Like many of his peers, Mr. Adams thinks low rates have made it easier for young companies to raise money from investors seeking higher returns. Denver is also a technology frontier town, reliant on coastal capital, so it may be more vulnerable if the availability of funding begins to recede.
But Mr. Adams said he expected the money to keep flowing even as rates on safer investments like corporate bonds started to rise. “The people I’m pitching want to get in early and make a big multiple,” he said.
Some in the real estate business similarly insist that the local market will probably remain hot. Greg Geller, the owner of Vision Real Estate, says builders are struggling to keep pace with population growth because it takes years to find land, obtain permits and train replacements for workers laid off during the recession.

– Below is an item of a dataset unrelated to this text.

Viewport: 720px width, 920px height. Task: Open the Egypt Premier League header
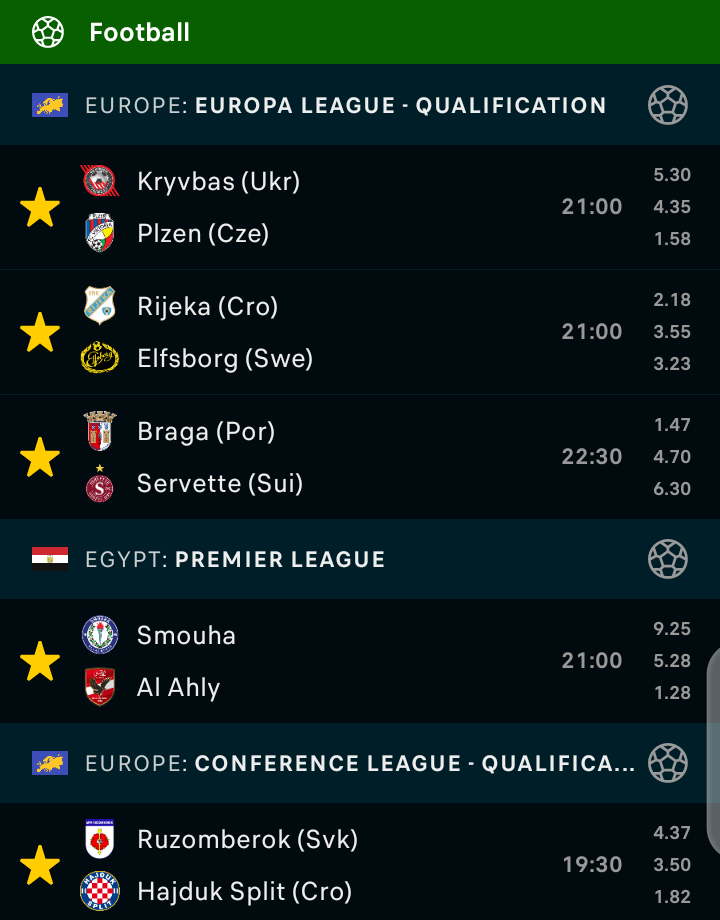click(235, 559)
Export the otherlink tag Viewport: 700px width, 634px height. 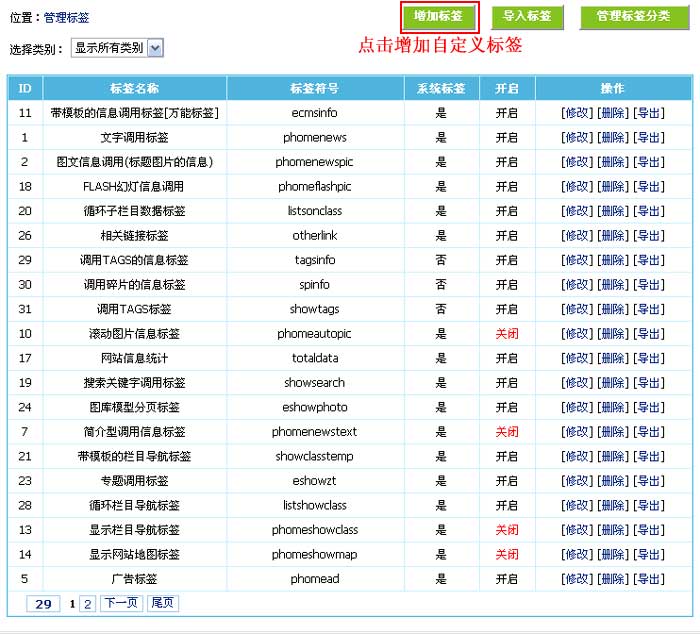(649, 235)
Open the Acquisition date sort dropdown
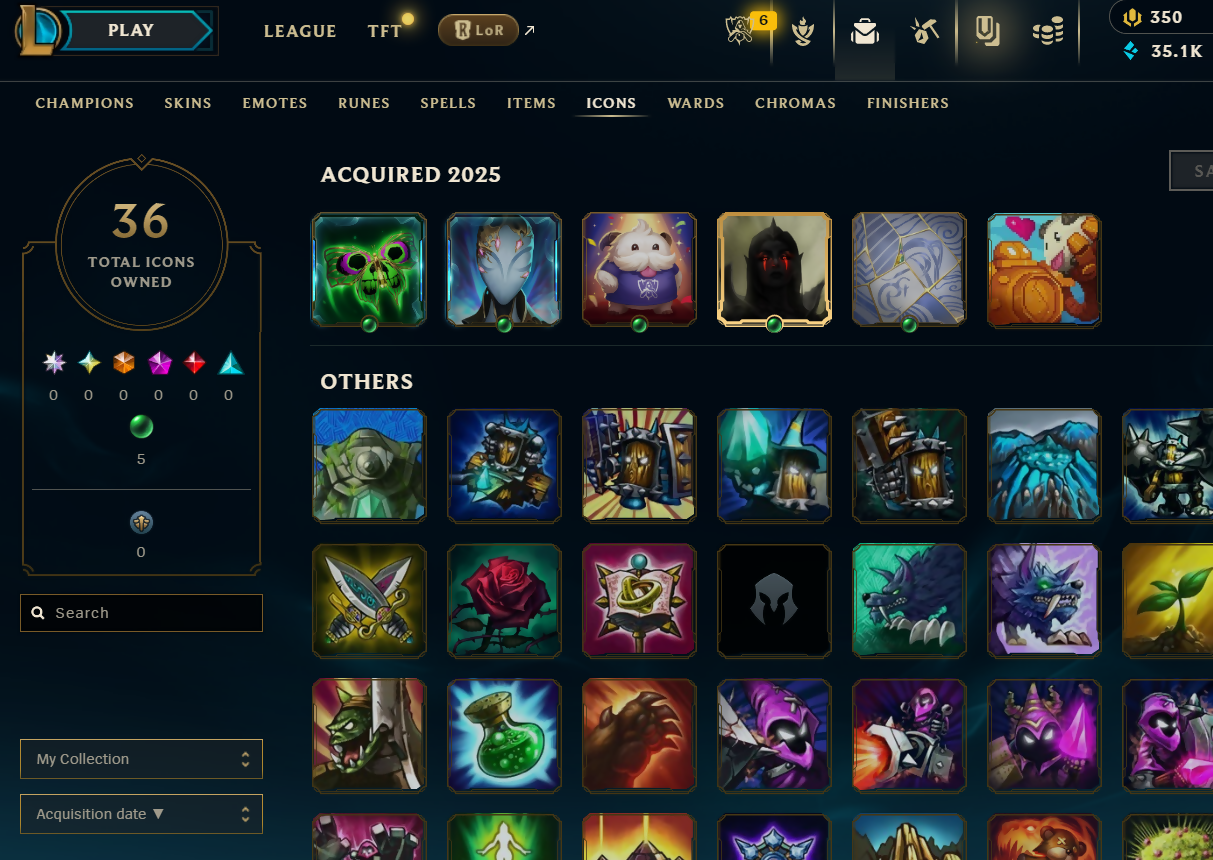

Others are less sanguine. Mitchell Goldman, the owner of Apex Homes, said customers rushed to buy houses in recent years because they worried prices would climb. Now people are holding back, wondering if prices will fall.
“I’ve been getting asked the question a lot, ‘Should we wait?’”
Mr. Goldman said he expected that higher rates would also push some buyers out of the market. The math, after all, is inexorable. If mortgage rates increase by one percentage point, the monthly cost of a $300,000 mortgage increases by $177.
He added that he was looking for land to build a home for his own family. They have moved several times in recent years, but with higher interest rates on the horizon, he wants to build “a more permanent forever home.”
“I’m a little more anxious,” Mr. Goldman said. “Interest rates are never going to be what they were when I was growing up, but every little bit makes a difference.”